Redes e desinformação
Outra das preocupações enumeradas por Rosemary DiCarlo é o uso crescente de 'apagões' da Internet, inclusive em situações de conflito ativo, que privam as comunidades dos seus meios de comunicação, trabalho e participação política, citando o caso específico de Myanmar, em que casos destes cresceram em número e duração desde o golpe militar de 1 de fevereiro de 2021, principalmente em áreas de operações militares.
Nem as próprias empresas donas das redes sociais escaparam das críticas das Nações Unidas, que frisaram que a resposta dada pelas companhias por vezes não é a mais eficaz para prevenir comportamentos criminosos.
"As redes sociais podem alimentar a polarização e, às vezes, a violência. O mau uso das redes sociais – e a resposta às vezes limitada ou não totalmente adequada das empresas de redes sociais – está a permitir a disseminação de desinformação, radicalização até chegar à violência, racismo e misoginia. Isso pode aumentar as tensões e, em alguns casos, exacerbar o conflito", afirmou DiCarlo perante o Conselho de Segurança.
Outro dos casos citados foi o da Etiópia, em que, com a escalada dos combates, se registou um "aumento alarmante" de publicações nas redes sociais espalhando retórica inflamatórias, como incitações a violência étnica.
A ONU também informou que a desinformação pode prejudicar a capacidade das suas próprias missões em implementar os seus mandatos, exacerbando falsidades e alimentando a polarização.

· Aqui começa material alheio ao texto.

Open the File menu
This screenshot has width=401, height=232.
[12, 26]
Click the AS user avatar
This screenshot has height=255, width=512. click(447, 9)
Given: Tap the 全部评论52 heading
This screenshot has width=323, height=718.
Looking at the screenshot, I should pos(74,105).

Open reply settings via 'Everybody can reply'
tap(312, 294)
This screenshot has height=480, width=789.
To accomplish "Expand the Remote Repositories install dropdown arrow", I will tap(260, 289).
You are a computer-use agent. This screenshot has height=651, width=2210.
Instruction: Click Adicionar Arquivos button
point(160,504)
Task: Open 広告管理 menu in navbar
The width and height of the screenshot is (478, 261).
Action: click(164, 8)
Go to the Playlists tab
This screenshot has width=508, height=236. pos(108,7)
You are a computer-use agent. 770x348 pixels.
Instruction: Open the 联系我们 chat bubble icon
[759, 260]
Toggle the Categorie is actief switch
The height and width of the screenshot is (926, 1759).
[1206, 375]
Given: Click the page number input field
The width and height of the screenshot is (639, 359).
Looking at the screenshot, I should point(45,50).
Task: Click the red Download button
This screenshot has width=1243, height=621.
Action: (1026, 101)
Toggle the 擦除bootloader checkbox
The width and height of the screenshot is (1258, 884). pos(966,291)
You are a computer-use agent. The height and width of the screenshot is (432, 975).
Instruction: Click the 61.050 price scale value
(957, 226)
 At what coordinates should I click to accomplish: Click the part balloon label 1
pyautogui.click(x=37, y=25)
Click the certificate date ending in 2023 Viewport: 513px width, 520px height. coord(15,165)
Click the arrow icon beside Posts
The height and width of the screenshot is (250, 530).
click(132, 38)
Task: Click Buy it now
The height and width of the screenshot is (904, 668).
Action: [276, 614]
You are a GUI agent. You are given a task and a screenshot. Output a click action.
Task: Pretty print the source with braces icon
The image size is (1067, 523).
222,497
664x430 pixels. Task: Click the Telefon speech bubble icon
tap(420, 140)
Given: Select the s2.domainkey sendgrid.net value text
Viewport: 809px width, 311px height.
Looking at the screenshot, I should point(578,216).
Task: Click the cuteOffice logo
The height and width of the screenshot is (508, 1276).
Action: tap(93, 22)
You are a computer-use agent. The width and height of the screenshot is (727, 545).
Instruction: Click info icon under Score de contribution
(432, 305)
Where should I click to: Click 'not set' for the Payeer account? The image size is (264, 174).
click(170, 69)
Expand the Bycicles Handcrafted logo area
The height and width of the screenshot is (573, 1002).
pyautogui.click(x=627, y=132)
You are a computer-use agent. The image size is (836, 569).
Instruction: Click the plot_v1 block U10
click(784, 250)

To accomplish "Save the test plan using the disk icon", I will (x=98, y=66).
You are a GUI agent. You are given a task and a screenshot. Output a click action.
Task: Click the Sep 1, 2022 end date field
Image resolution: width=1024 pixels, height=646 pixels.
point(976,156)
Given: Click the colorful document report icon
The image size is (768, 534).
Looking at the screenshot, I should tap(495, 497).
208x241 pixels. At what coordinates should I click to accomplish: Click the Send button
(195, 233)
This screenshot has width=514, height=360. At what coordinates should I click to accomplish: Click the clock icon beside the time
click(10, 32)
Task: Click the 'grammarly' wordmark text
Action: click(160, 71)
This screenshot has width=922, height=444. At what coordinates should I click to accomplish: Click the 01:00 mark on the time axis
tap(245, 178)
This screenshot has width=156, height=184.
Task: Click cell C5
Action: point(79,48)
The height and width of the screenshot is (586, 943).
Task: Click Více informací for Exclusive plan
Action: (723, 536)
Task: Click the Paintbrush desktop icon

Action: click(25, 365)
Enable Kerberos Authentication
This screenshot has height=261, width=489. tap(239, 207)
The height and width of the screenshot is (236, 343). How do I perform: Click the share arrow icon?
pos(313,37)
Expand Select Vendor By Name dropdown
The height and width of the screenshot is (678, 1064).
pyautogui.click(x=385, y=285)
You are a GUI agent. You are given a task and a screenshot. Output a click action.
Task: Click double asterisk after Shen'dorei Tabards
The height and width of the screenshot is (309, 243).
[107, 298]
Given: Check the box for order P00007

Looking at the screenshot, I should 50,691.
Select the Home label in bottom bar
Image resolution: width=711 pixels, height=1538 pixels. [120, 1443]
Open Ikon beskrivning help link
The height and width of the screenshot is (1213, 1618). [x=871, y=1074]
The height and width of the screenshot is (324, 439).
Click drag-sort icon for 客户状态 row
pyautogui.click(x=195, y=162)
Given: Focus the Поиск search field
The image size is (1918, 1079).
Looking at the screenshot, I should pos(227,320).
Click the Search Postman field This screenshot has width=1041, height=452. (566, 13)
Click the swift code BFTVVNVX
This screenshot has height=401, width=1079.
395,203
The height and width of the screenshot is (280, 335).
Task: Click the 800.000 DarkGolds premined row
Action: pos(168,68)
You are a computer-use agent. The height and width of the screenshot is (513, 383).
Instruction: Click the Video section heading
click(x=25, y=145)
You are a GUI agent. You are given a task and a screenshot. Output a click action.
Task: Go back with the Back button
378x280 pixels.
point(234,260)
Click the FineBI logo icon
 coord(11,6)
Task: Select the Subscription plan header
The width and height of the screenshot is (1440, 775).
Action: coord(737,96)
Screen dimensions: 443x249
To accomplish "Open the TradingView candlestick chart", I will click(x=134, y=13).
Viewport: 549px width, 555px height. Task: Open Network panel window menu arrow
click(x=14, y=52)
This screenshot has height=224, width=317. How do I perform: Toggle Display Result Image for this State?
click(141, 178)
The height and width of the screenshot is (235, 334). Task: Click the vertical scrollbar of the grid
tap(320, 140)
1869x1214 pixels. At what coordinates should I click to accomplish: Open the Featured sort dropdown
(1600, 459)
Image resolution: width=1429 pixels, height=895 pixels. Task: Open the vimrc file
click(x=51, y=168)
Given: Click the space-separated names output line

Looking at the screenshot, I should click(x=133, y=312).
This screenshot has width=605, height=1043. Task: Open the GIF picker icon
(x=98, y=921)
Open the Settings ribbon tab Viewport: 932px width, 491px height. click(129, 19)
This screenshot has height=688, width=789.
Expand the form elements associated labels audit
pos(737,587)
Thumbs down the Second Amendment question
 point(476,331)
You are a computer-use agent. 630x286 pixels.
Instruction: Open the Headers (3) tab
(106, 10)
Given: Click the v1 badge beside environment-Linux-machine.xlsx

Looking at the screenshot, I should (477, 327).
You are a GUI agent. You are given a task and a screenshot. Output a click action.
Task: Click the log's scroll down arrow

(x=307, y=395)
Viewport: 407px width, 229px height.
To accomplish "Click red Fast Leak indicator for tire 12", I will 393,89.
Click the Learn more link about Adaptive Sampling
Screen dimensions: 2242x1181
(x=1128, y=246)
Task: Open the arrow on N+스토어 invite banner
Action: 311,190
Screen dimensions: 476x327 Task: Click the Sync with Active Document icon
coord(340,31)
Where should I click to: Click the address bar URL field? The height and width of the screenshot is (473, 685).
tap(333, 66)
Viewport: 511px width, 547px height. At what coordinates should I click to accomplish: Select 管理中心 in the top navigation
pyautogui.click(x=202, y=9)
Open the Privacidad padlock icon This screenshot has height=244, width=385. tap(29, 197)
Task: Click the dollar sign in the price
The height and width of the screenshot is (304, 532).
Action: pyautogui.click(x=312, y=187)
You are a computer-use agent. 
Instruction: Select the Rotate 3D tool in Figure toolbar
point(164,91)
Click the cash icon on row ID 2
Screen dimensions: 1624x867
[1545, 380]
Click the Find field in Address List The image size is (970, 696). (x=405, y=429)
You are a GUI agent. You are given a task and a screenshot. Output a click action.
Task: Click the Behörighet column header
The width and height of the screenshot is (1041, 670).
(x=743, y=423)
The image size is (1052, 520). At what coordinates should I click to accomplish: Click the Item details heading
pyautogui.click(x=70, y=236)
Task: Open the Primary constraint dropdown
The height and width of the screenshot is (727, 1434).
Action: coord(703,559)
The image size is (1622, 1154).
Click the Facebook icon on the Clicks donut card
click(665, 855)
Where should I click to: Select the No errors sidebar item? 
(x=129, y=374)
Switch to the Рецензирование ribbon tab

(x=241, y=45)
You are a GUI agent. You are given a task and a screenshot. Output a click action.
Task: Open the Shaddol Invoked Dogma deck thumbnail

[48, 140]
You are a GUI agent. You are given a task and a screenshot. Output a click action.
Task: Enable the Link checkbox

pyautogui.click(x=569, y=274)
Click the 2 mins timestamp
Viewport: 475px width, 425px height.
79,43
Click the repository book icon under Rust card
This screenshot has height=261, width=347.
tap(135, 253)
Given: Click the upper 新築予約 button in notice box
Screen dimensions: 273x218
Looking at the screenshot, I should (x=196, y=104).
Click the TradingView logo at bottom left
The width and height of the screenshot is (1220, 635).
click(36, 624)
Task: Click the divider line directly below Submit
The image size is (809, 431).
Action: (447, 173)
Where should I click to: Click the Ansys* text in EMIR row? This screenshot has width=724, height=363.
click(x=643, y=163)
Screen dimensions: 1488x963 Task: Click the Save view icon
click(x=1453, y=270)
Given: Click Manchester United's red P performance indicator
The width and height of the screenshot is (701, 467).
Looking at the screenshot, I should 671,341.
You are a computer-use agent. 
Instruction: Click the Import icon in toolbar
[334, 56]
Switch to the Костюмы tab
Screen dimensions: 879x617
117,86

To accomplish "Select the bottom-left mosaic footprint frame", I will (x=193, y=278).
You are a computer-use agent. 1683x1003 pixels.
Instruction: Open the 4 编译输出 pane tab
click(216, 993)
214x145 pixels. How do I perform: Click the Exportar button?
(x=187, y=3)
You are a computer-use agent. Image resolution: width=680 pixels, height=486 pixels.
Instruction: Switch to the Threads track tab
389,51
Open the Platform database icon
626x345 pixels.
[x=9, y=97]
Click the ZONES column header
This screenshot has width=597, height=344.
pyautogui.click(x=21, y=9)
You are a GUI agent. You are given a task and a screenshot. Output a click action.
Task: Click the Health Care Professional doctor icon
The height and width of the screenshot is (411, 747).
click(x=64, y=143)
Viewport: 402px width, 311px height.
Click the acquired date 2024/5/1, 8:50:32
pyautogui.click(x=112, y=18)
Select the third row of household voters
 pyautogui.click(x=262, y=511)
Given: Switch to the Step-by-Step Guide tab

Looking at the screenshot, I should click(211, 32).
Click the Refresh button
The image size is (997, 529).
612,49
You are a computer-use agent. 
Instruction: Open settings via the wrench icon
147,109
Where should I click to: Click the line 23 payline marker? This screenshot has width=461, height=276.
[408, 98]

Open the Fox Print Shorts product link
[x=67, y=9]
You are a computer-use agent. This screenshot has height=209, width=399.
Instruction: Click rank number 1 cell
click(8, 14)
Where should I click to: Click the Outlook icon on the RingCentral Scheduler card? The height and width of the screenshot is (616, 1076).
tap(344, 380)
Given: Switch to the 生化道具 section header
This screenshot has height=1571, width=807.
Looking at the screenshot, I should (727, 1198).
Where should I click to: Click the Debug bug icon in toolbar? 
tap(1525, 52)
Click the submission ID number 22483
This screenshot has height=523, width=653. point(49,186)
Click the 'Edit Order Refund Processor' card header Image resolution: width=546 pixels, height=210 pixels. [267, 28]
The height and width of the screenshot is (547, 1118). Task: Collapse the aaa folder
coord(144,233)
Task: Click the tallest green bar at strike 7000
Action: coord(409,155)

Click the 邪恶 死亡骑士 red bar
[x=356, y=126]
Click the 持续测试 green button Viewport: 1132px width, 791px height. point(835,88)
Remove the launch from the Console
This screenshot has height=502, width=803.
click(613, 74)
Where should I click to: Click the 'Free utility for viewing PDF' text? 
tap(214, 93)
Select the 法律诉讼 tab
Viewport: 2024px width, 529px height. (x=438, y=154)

"No Iraque, por exemplo, após relatos de aumento do assédio online de candidatas femininas nas eleições do ano passado, a UNAMI [Missão de Assistência das Nações Unidas para o Iraque] fez parcerias com organizações da sociedade civil para monitorizar o discurso de ódio, emitir relatórios públicos e fortalecer a educação do eleitor", explicou.
"Devemos abraçar plenamente as oportunidades oferecidas pelo digital para promover a paz. Mas, para isso, devemos também mitigar os riscos que tais tecnologias representam e promover o seu uso responsável por todos os atores", acrescentou.
ONU incentivada a ter papel mais ativo
Também o professor adjunto da Universidade McGill, Dirk Druet, foi um dos convidados a intervir neste 'briefing' do Conselho de Segurança e citou a guerra da Rússia na Ucrânia como um exemplo onde as tecnologias estão a ser usadas para moldar a narrativa pública.
Nesse sentido, Druet, que é investigador, consultor de políticas e estratego com mais de uma década de experiência no pilar internacional de paz e segurança das Nações Unidas, sugeriu que a própria ONU assuma um papel mais explícito e deliberado como ator da informação em ambientes de conflito.
Apesar das preocupações, a ONU frisou que as tecnologias digitais fazem parte do seu trabalho diário de prevenção de conflitos, pacificação e construção da paz.
Um desses casos é no Iémen, onde a Missão das Nações Unidas de apoio ao Acordo de Hudaydah (UNMHA) usou várias ferramentas de mapeamento, sistemas de informação geográfica e tecnologia de satélite para melhorar a sua monitorização do cessar-fogo na região.